A study was performed in 24 healthy male subjects to establish that two suspension formulations of cefixime were bioequivalent to each other and to a reference oral solution. A single 400mg oral dose of the drug was given in a randomized three‐way crossover design as two suspensions (a research suspension (RS) used during clinical trials and a suspension intended for marketing (MS)) and a reference oral solution (SOL). Each dose was separated from the other by a 3‐day washout period. Mean peak serum concentrations (Cmax) were 4·67, 4·10, and 4·27 μg ml−1 after the MS, RS, and SOL, respectively.
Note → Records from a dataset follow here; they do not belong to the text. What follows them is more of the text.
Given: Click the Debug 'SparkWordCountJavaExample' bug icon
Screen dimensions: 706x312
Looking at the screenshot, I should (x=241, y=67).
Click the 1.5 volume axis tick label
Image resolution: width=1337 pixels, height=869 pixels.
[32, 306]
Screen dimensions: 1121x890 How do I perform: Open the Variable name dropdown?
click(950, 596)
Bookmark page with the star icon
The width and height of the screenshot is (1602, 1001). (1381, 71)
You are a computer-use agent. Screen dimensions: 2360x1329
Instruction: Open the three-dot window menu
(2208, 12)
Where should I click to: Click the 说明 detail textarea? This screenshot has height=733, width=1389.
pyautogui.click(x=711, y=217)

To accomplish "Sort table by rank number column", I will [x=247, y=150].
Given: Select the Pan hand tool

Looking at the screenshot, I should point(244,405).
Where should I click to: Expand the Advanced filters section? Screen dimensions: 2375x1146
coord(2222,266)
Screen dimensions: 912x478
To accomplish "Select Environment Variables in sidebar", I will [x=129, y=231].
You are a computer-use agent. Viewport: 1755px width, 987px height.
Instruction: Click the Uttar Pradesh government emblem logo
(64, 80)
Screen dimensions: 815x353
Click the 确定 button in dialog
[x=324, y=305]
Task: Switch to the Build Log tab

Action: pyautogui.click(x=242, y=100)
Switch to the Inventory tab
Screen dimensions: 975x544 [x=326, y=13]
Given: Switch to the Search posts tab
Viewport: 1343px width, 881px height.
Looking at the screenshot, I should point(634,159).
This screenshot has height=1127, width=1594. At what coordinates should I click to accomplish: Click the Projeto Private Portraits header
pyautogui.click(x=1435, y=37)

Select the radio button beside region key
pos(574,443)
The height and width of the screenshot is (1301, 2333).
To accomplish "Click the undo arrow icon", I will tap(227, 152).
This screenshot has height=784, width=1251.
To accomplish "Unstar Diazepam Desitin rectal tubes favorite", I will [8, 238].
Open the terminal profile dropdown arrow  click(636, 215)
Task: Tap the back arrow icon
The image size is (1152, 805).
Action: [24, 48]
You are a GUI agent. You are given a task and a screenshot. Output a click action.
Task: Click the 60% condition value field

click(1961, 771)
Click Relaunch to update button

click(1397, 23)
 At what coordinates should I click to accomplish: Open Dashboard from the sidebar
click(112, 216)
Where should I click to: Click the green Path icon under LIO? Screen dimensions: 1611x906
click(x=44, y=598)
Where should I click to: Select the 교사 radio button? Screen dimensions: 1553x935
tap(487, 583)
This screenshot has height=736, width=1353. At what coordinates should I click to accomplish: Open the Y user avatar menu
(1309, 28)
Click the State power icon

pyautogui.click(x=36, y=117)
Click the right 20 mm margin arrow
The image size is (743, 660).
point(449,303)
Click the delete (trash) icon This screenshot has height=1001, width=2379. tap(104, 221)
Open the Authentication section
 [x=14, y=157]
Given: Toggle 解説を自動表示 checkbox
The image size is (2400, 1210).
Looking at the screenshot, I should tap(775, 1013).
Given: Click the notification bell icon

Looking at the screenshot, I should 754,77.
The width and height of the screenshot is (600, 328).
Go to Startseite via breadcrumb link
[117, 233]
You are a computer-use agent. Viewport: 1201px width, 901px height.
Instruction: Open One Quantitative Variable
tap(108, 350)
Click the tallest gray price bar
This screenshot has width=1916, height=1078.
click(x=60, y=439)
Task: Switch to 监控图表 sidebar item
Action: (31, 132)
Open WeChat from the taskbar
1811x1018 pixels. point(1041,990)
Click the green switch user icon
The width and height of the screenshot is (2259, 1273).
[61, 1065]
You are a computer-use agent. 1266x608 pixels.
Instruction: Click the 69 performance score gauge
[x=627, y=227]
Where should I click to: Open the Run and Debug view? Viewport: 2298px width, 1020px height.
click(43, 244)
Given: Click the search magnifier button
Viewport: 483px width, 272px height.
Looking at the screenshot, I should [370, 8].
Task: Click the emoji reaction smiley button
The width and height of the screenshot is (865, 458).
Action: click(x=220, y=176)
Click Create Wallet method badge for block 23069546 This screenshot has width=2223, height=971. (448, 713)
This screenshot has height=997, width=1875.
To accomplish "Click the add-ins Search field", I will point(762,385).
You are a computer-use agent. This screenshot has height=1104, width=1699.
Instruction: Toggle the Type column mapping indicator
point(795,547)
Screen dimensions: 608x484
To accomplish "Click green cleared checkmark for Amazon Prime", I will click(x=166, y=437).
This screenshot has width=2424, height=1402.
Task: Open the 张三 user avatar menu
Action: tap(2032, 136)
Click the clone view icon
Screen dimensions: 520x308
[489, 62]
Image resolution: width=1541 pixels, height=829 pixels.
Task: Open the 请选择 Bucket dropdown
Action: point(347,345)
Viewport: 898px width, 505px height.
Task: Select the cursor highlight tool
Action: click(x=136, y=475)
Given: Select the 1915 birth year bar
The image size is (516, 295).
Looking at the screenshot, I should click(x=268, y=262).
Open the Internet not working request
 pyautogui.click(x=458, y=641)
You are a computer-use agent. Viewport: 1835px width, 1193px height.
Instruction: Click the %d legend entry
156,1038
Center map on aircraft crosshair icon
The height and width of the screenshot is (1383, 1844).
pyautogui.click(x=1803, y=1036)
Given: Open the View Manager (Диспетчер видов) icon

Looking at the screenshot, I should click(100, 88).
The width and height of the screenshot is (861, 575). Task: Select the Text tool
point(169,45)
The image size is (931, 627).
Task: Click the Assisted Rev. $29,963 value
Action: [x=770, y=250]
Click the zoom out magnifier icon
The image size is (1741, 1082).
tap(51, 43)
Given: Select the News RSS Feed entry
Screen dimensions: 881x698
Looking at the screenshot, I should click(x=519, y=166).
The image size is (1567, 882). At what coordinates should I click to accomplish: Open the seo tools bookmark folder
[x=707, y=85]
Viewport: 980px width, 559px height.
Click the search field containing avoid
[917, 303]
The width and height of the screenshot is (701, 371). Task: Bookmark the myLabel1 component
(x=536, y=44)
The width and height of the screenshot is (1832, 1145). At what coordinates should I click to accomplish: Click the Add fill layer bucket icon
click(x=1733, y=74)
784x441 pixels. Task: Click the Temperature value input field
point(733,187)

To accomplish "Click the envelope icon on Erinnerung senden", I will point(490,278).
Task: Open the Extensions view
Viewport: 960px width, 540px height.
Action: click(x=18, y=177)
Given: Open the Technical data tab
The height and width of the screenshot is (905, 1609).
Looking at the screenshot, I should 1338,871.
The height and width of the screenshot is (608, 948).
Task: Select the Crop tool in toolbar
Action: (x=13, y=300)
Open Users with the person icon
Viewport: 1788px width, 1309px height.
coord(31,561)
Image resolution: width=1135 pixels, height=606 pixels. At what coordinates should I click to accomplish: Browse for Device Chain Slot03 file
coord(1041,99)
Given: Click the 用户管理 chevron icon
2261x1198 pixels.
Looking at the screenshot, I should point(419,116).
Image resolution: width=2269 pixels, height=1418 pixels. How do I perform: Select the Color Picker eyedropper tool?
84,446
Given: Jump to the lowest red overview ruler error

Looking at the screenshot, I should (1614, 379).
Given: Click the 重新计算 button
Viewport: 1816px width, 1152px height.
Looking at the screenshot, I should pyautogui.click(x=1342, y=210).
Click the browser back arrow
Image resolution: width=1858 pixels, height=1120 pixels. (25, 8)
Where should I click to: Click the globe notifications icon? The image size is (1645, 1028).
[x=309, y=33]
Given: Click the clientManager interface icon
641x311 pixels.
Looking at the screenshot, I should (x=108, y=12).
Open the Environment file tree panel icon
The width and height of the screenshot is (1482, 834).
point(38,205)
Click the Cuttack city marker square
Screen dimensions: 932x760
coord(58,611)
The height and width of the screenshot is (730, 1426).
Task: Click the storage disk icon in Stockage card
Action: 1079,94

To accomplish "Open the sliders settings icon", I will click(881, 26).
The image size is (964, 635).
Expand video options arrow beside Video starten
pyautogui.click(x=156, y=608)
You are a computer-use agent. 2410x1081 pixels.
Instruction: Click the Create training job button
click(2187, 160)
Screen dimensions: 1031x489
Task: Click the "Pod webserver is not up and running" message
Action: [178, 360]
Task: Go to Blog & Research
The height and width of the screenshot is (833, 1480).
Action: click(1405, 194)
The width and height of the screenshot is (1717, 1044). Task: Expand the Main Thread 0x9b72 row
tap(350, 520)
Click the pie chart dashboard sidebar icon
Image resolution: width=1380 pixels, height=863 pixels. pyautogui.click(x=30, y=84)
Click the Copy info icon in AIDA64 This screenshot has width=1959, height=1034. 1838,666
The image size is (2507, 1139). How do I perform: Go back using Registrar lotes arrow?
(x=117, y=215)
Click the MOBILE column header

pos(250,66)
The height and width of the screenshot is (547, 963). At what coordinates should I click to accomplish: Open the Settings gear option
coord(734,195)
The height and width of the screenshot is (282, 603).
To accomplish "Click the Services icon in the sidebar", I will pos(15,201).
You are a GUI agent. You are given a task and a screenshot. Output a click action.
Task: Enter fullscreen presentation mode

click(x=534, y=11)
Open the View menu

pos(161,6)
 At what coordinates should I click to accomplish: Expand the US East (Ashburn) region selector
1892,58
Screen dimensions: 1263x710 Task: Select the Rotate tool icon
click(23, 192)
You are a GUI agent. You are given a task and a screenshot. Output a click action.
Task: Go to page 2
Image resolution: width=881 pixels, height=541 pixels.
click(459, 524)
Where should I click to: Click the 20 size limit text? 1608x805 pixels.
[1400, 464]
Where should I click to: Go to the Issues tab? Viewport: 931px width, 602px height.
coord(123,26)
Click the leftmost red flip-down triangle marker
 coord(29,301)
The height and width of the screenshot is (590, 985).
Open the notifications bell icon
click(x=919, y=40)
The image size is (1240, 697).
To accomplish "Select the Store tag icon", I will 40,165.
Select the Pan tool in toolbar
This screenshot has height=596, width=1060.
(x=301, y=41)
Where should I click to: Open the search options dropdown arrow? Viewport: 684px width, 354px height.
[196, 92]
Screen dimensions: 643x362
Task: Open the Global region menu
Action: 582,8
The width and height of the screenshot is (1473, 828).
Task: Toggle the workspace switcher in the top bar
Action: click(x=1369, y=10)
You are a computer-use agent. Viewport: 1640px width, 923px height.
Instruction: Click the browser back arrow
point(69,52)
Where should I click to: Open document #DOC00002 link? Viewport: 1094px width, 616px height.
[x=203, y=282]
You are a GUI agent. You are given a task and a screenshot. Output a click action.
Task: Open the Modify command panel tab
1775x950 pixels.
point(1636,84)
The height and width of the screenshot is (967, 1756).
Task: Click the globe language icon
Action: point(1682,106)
Although comparison (ANOVA) of the mean pharmacokinetic parameters for cefixime found significant differences (p < 0·05) in Cmax, the time to Cmax, and area under the serum concentration time curve (AUC 0∞) values among the three formulations, the mean differences were less than 20 per cent. No significant differences (p > 0·05) were found in either the elimination half‐life or renal clearance of unchanged drug. Overall, with a 98 per cent power to detect a 20 per cent difference in AUC0→∞ or urinary recovery values between the formulations tested, the results show that the MS was bioequivalent to the RS and that both suspensions were bioequivalent to the SOL.